Une révolution sans illusion

Internet et liberté d’expression en Chine


Fidèle reflet d’un régime contradictoire, l’Internet est toléré en Chine tant qu’il favorise l’atomisation de la société, mais tombe sous le coup de la censure sitôt qu’il se fait porteur d’un mouvement collectif. Les opportunités économiques et les expressions individuelles foisonnent sur la toile, mais toute activité « subversive » s’y voit rapidement étouffée.

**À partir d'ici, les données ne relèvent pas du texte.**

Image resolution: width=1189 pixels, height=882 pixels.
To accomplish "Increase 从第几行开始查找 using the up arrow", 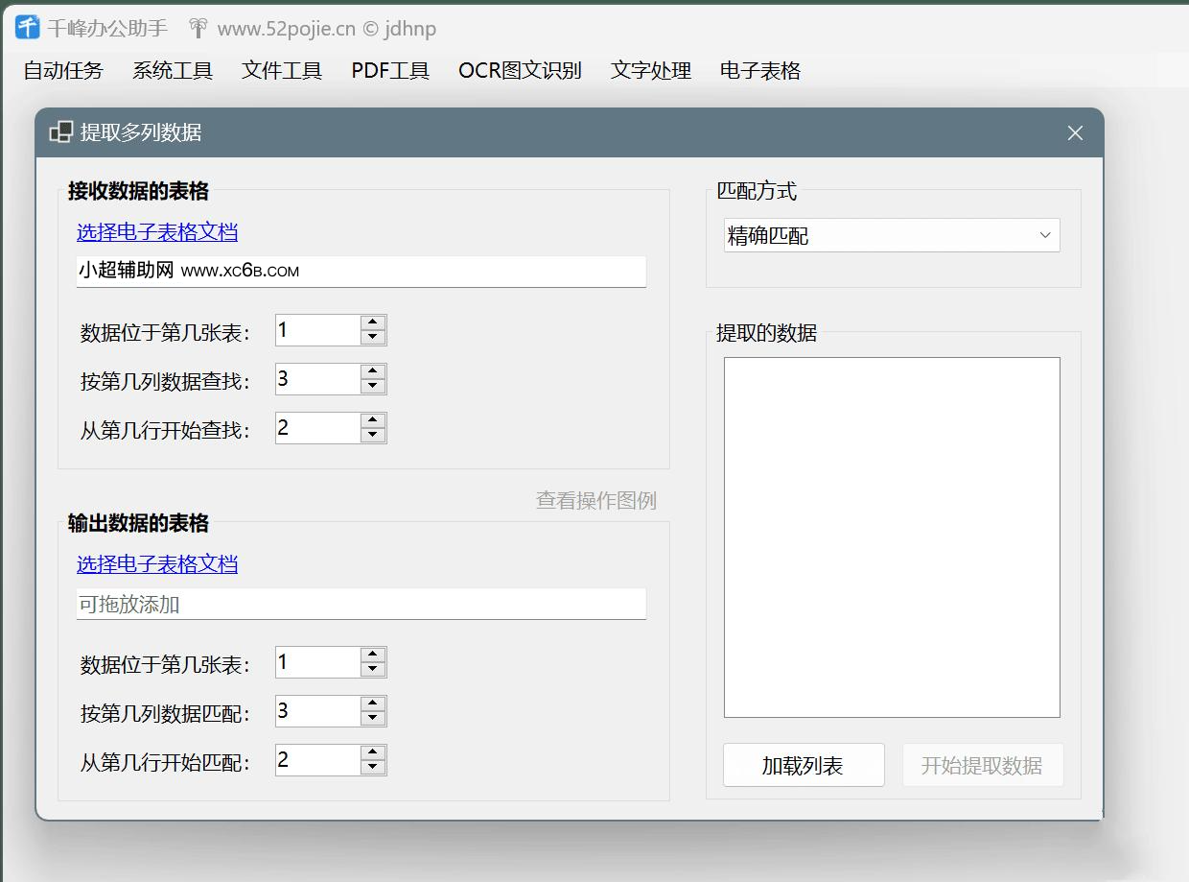I will [x=373, y=421].
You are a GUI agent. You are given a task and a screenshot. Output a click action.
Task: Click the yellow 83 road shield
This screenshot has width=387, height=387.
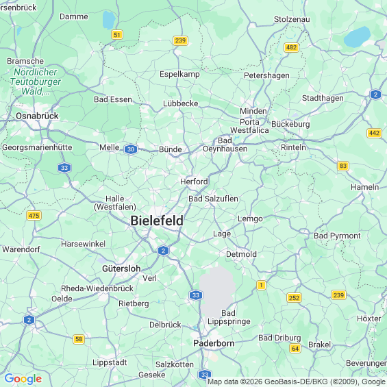(x=343, y=166)
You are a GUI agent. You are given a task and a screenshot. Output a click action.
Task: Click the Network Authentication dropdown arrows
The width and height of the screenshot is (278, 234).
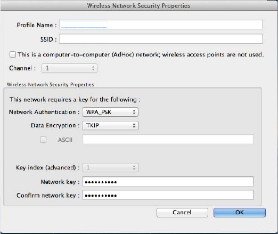(134, 112)
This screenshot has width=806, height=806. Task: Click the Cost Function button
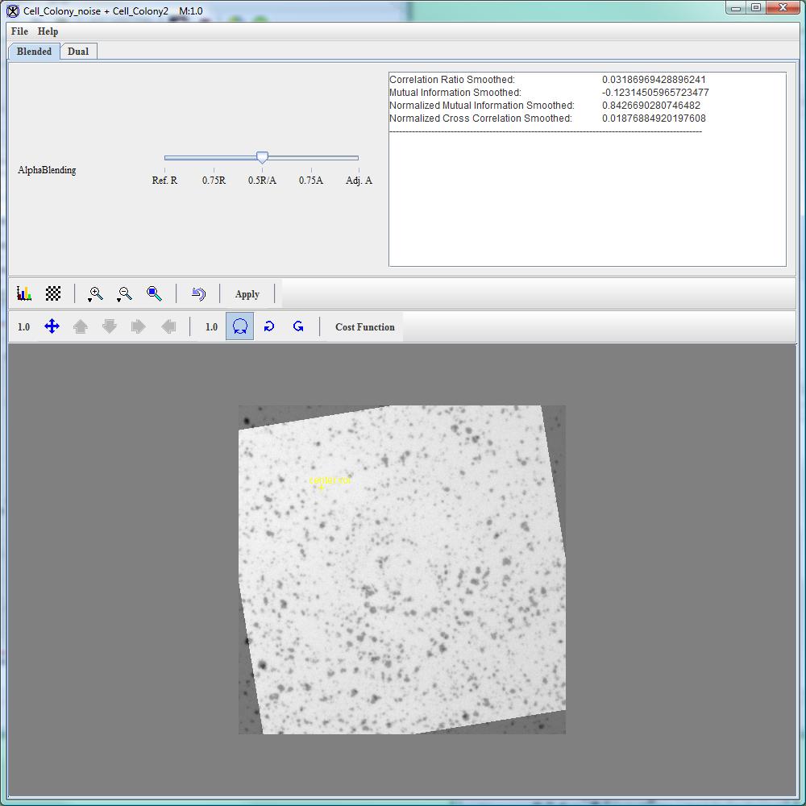click(364, 327)
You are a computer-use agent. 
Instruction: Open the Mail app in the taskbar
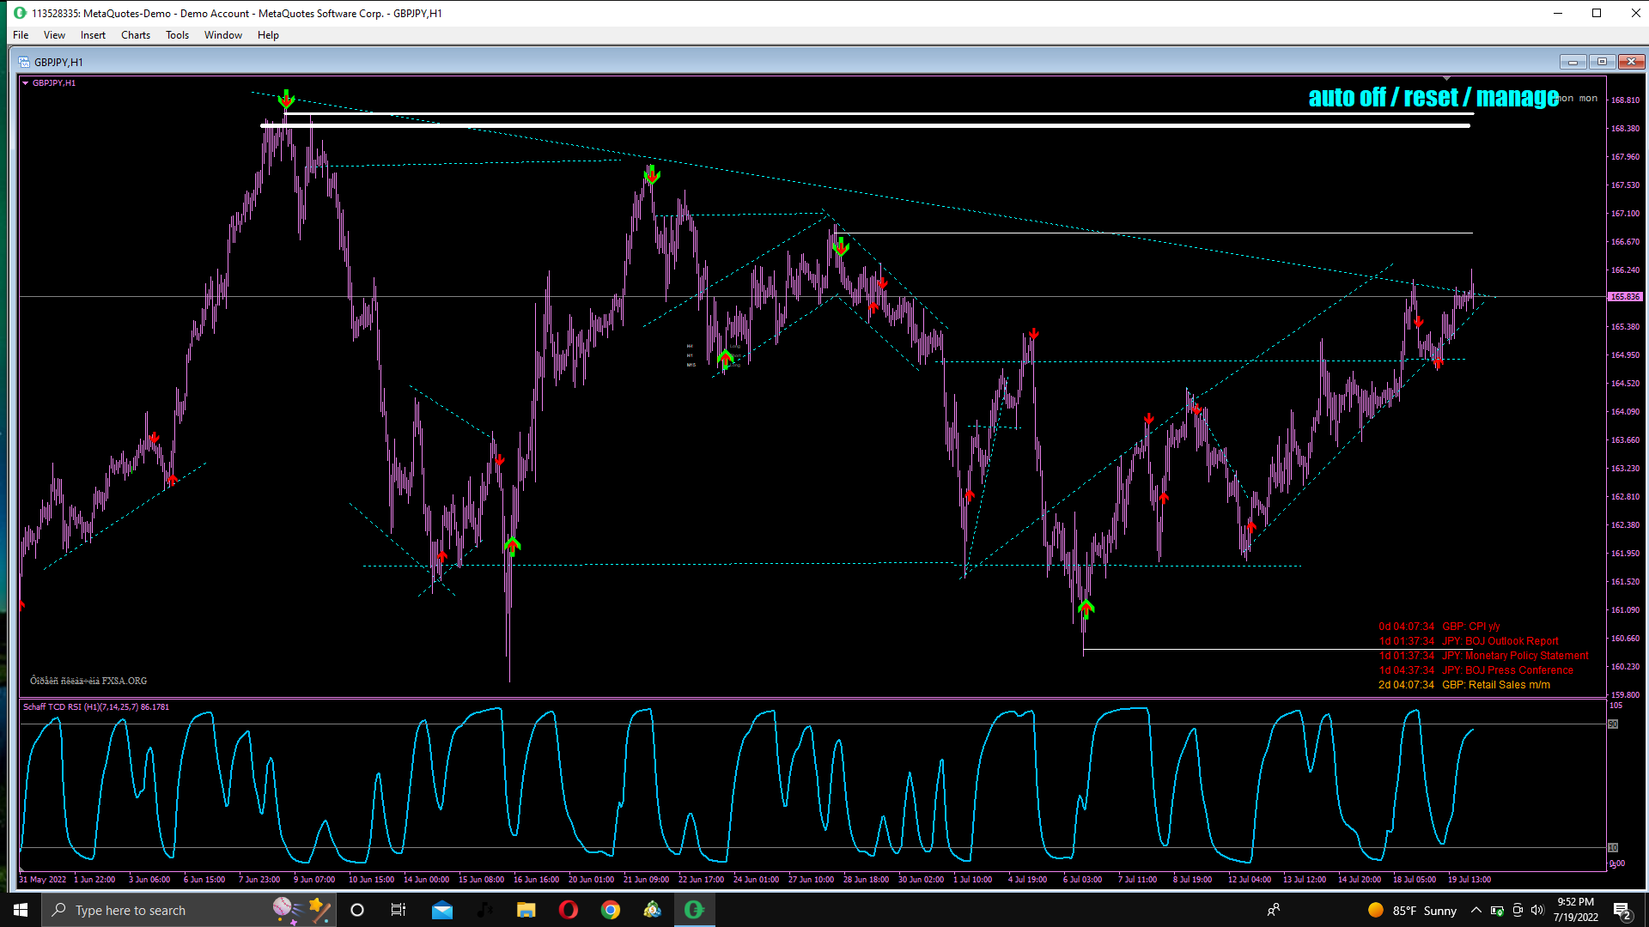(x=441, y=910)
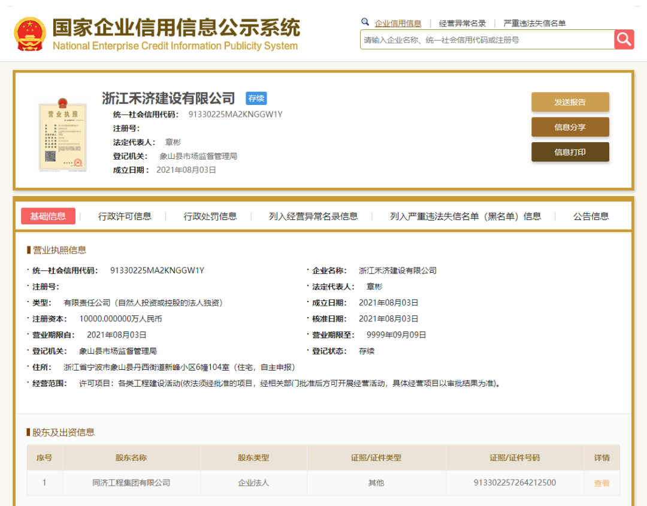Click the 信息打印 button
647x506 pixels.
[570, 152]
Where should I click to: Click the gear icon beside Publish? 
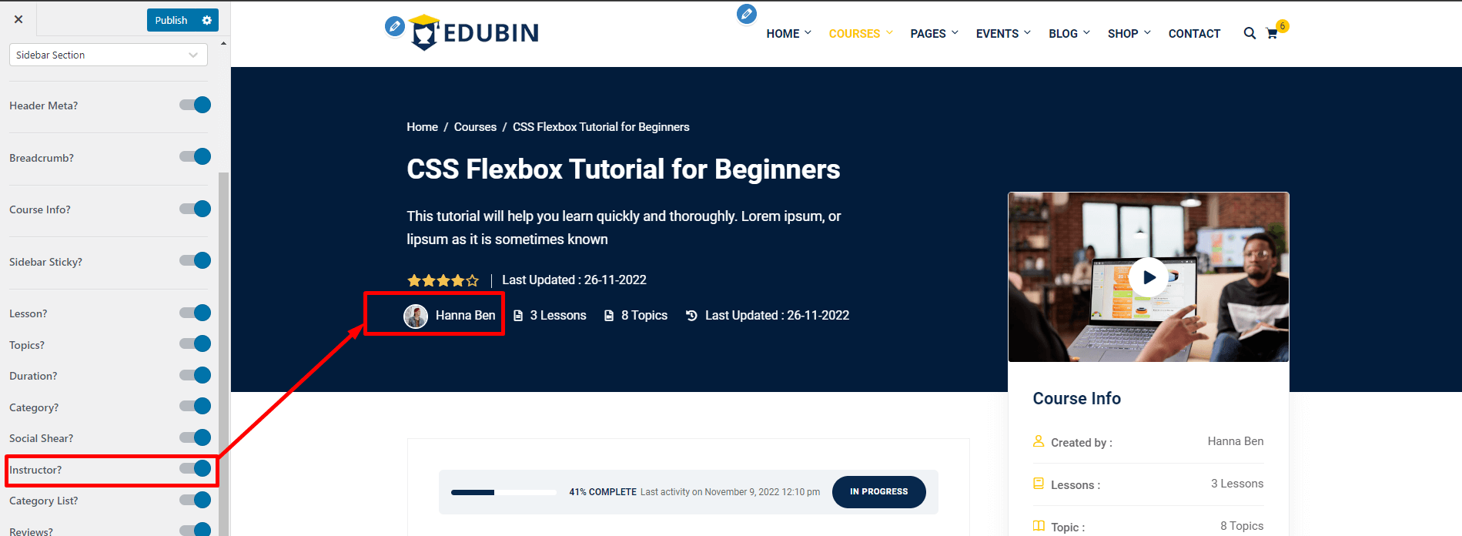pyautogui.click(x=206, y=20)
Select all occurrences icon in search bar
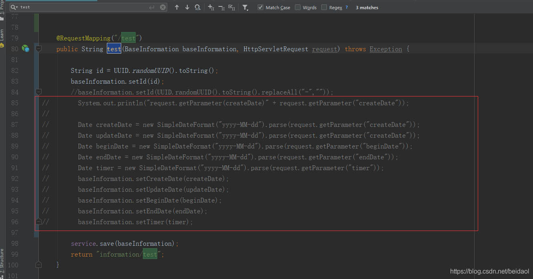The width and height of the screenshot is (533, 279). tap(231, 7)
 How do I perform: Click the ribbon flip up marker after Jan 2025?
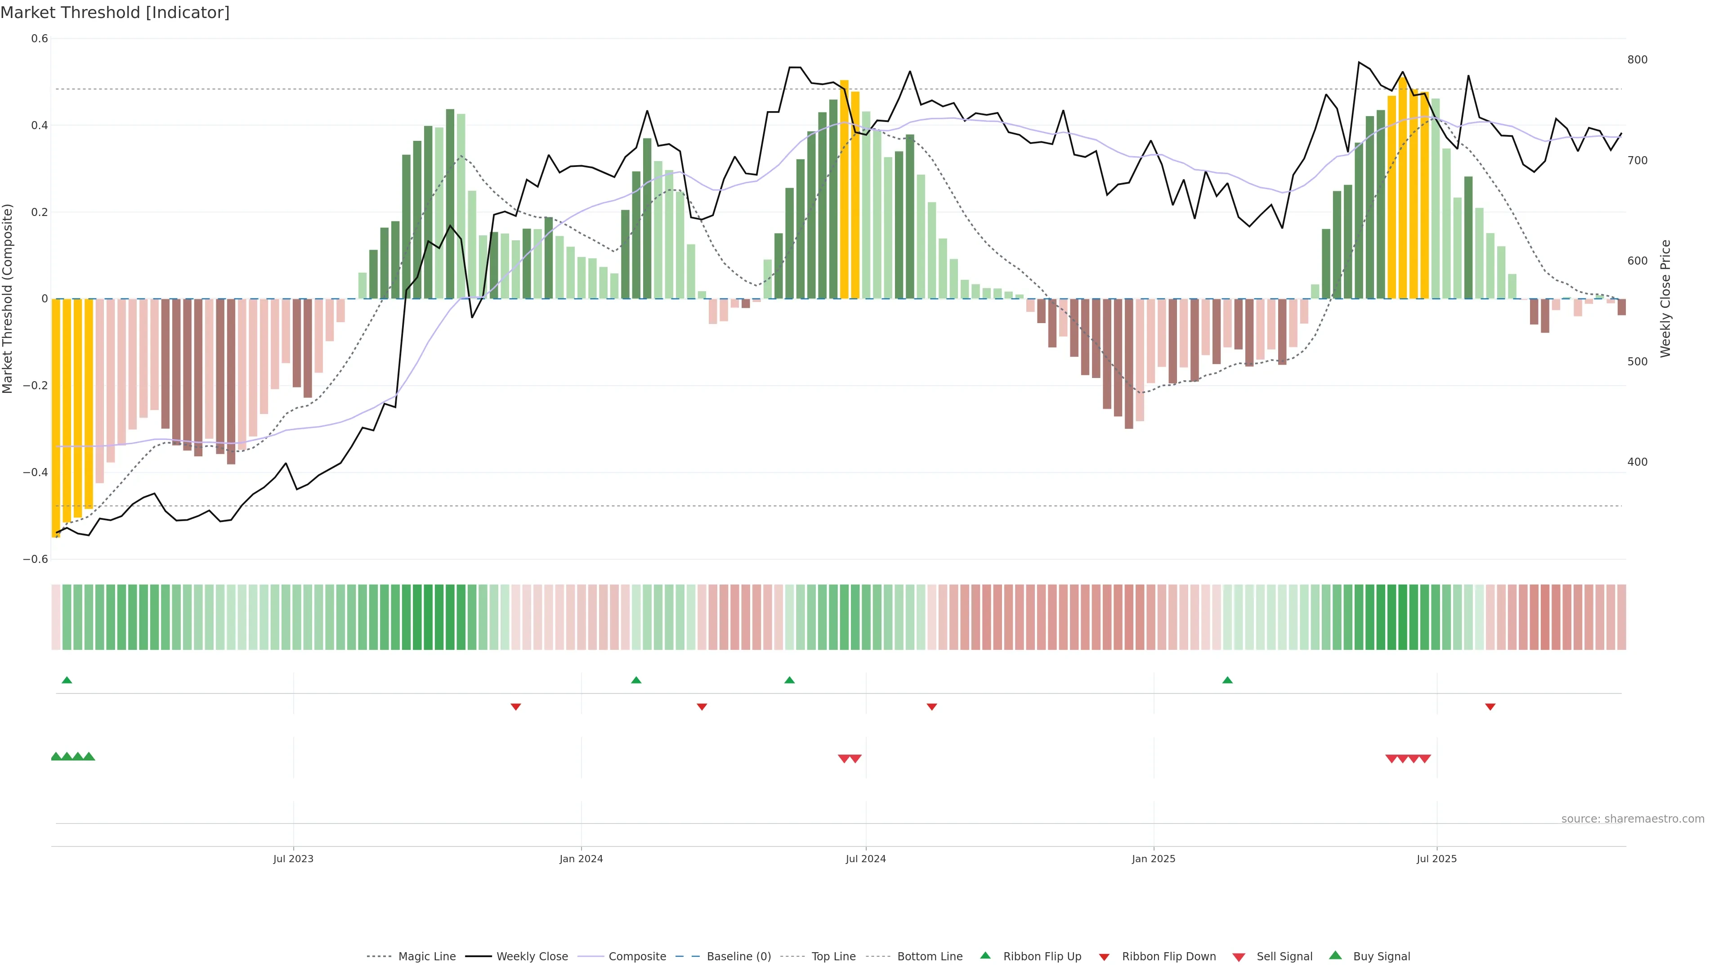(1228, 680)
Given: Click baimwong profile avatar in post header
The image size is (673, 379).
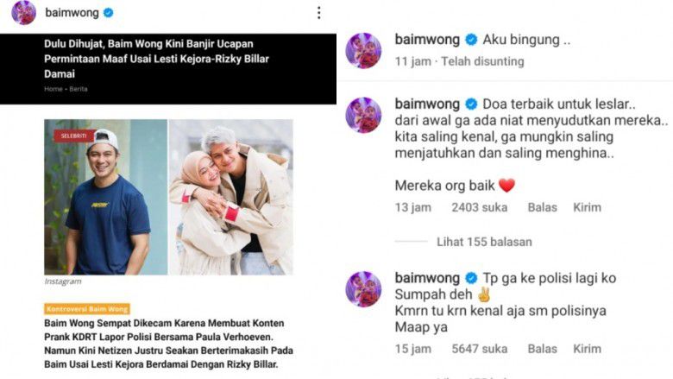Looking at the screenshot, I should [23, 12].
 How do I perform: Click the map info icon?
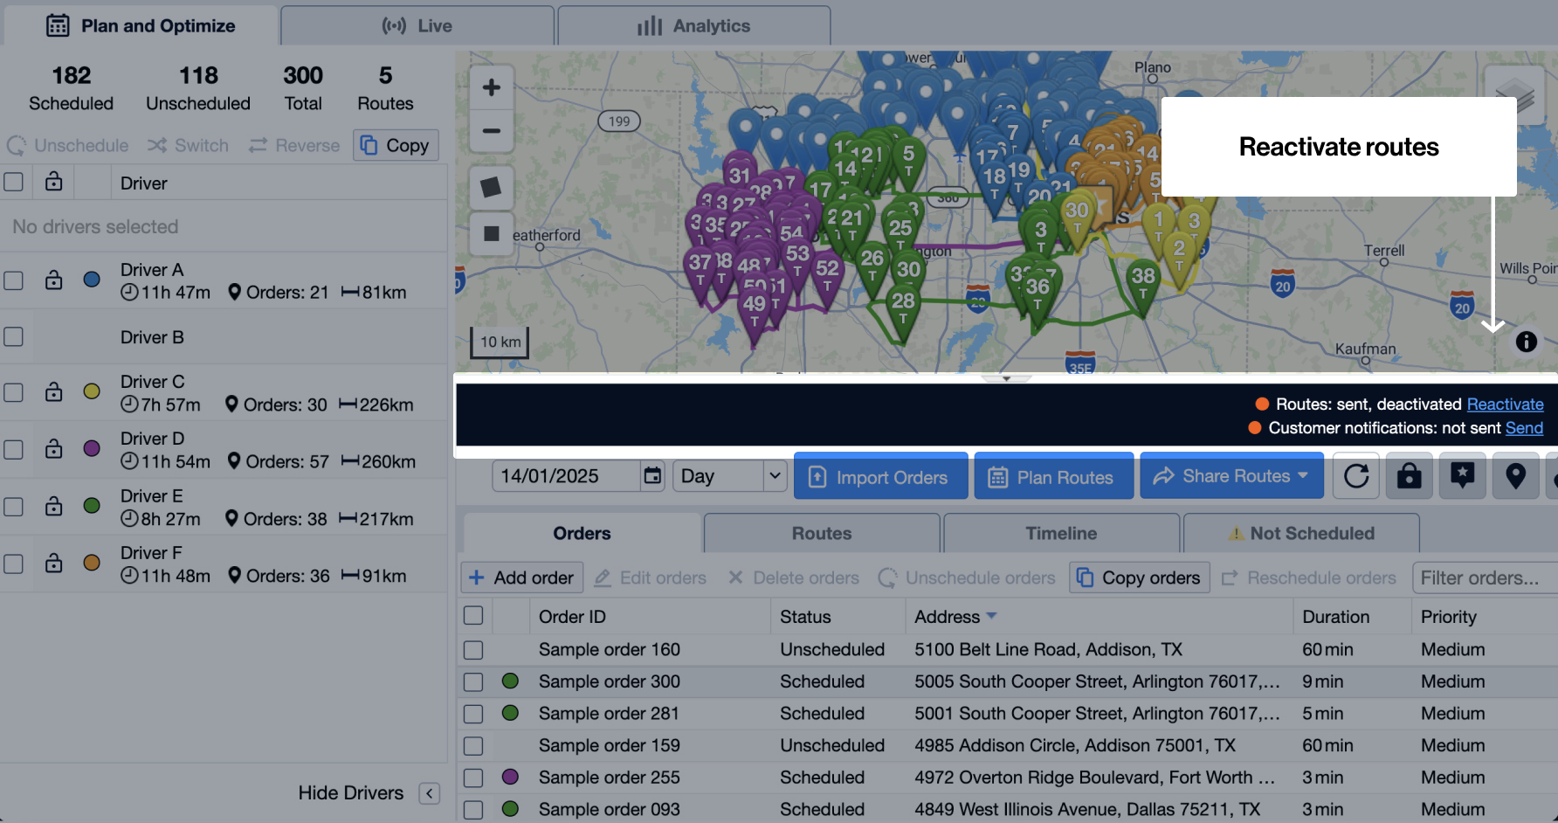point(1526,342)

Nul pays, hormis peut-être les Etats-Unis, ne suscite autant de fantasmes et d’imaginaire que la Chine. S’agissant des libertés individuelles, jamais révolution technologique n’avait nourri autant d’espoir que l’Internet. La rencontre des deux se devait d’être explosive. Qu’elle soit le fait de la surenchère manichéenne entre « pourfendeurs du dragon » et « embrasseurs du panda », de la naïveté enthousiaste des promoteurs de l’illusion technologique affranchissante, ou du cynisme accommodant des intérêts commerciaux bien compris, la multiplication des lieux communs mâtinés de demi-vérités a largement parasité le regard porté sur la dynamique de l’Internet en Chine.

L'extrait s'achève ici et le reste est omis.